Jakarta, Aktual.com – Ekonom Universitas Brawijaya (Unibraw), Candra Fajri Ananda berharap kepada pemerintahan untuk bisa meninjau kembali program pembangunan infrastruktur supaya hal ini bisa disesuaikan dengan kemampuan keuangan negara.

Ditengah tekanan daya beli yang kini dialami masyarakat, dia menyarankan sejatinya pemerintah lebih memprioritaskan pembangunan pada sektor yang mampu memberi manfaat langsung dalam jangka waktu yang cepat.

“Jadi pilih-pilih kembali proyek yang efektif. Kalau infrastruktur kebanyakan imbasnya baru dirasa 5 hingga 10 tahun lagi. Mestinya itu ditunda dulu dan prioritaskan program yang mampu merangsang daya beli,” kata dia di Jakarta, ditulis Sabtu (25/11).
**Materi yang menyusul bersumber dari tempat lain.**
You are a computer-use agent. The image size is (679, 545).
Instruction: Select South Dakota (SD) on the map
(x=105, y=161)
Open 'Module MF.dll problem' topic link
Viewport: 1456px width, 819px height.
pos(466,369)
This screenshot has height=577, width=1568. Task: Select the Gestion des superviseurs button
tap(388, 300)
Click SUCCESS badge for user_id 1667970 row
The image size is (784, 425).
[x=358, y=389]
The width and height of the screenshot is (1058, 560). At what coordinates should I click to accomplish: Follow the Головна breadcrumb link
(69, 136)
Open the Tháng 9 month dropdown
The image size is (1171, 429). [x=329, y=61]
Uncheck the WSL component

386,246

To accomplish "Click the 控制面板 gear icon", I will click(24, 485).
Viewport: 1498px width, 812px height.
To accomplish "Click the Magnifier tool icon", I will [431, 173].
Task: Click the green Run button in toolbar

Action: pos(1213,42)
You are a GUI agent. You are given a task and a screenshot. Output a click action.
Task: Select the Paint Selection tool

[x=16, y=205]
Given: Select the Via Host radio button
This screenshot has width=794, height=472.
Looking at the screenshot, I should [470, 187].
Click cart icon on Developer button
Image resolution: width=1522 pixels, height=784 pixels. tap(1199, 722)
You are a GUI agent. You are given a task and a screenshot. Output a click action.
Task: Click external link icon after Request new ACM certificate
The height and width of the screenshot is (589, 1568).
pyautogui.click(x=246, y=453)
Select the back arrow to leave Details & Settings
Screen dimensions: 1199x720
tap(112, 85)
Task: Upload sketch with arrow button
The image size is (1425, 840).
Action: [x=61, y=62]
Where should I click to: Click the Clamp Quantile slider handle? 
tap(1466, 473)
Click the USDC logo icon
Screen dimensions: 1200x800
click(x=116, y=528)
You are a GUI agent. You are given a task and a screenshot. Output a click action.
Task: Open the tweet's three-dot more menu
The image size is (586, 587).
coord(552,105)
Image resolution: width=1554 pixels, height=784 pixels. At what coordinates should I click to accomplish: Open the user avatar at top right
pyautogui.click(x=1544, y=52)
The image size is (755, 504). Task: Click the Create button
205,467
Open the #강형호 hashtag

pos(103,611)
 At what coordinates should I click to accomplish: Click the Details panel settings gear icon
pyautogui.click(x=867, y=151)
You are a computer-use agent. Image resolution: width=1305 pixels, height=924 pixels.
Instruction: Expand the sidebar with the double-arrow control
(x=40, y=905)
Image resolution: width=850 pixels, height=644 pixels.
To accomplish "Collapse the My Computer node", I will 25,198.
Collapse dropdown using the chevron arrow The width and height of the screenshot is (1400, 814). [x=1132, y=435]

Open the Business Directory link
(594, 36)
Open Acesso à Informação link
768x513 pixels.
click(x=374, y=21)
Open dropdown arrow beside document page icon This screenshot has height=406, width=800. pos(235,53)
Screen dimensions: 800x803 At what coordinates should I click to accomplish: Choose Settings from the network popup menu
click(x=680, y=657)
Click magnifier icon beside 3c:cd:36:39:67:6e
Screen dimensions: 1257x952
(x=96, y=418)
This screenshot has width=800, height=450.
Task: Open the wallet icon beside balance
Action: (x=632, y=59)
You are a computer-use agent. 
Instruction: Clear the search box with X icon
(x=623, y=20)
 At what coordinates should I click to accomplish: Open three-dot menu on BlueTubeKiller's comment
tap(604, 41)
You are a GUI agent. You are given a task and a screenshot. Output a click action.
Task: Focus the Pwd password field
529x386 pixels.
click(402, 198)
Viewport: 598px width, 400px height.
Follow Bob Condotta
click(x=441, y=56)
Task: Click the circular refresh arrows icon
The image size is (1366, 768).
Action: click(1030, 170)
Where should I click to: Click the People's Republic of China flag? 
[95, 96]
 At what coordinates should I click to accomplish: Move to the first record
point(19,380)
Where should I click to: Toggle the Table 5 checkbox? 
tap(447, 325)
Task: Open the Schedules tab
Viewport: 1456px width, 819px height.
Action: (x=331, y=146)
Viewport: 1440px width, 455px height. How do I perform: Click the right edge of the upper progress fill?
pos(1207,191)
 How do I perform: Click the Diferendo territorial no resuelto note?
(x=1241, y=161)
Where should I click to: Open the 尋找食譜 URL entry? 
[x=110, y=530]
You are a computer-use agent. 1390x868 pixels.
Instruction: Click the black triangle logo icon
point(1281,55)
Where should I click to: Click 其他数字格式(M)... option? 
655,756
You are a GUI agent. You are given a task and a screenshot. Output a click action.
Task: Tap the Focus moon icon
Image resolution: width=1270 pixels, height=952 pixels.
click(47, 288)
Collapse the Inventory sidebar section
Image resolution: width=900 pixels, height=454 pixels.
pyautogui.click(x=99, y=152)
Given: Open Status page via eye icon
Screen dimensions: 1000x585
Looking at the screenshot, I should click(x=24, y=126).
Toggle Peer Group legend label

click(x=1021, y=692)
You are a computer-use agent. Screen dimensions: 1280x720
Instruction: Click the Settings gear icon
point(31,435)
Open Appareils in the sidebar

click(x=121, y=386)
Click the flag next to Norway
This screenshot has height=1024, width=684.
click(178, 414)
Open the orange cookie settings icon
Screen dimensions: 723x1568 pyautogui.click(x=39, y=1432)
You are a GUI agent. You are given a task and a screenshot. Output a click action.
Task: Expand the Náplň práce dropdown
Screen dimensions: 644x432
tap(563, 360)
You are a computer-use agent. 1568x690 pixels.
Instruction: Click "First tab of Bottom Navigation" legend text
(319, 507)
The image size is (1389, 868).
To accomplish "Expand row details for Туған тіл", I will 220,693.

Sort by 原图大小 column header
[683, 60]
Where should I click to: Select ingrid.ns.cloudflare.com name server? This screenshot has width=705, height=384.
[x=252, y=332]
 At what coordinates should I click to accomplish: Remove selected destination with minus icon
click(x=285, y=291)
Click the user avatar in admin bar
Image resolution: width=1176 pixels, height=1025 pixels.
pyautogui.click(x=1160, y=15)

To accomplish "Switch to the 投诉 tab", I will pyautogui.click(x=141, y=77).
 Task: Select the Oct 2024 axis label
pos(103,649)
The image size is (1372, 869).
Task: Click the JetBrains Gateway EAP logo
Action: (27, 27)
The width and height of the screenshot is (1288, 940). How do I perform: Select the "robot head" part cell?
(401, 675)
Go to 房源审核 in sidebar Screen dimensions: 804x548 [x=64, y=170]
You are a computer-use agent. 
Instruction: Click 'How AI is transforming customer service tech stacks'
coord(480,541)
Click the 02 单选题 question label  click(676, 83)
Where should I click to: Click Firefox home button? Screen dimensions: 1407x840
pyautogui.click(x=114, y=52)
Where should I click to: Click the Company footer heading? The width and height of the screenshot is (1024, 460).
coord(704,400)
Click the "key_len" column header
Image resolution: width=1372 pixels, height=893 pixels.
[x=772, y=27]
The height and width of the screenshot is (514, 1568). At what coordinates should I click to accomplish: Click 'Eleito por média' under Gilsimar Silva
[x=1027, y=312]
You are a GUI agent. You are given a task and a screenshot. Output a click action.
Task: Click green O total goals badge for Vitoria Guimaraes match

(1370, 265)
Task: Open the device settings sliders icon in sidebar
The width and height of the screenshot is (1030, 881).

Oleh sebab itu kini, dia berpendapat negara sedang terseok-seok akibat beban utang walaupun kalau mengacu kepada batasan utang dalam Undangan-Undang, masih pada posisi yang relatif aman, namun jika mengacu perbandingan utang negara terhadap ekspor, telah melewati ambang batas.

“Utang kita dibanding PDB masih sekitar 27,6 persen, tapi kalau dibanding dengan ekspor posisinya 39 persen. Itu harusnya maksimum 20 persen, tapi kita sudah 39 persen. Artinya hasil ekspor kita belum bisa membiayai utang,” kata dia.

Untuk diketahui utang pemerintah pusat membengkak Rp 3.866,45 triliun per September 2017. Jumlah ini bertambah sebesar Rp 40,66 triliun dalam satu bulan dibandingkan dengan posisi per Agustus 2017 yang sebesar Rp 3.825,79 triliun.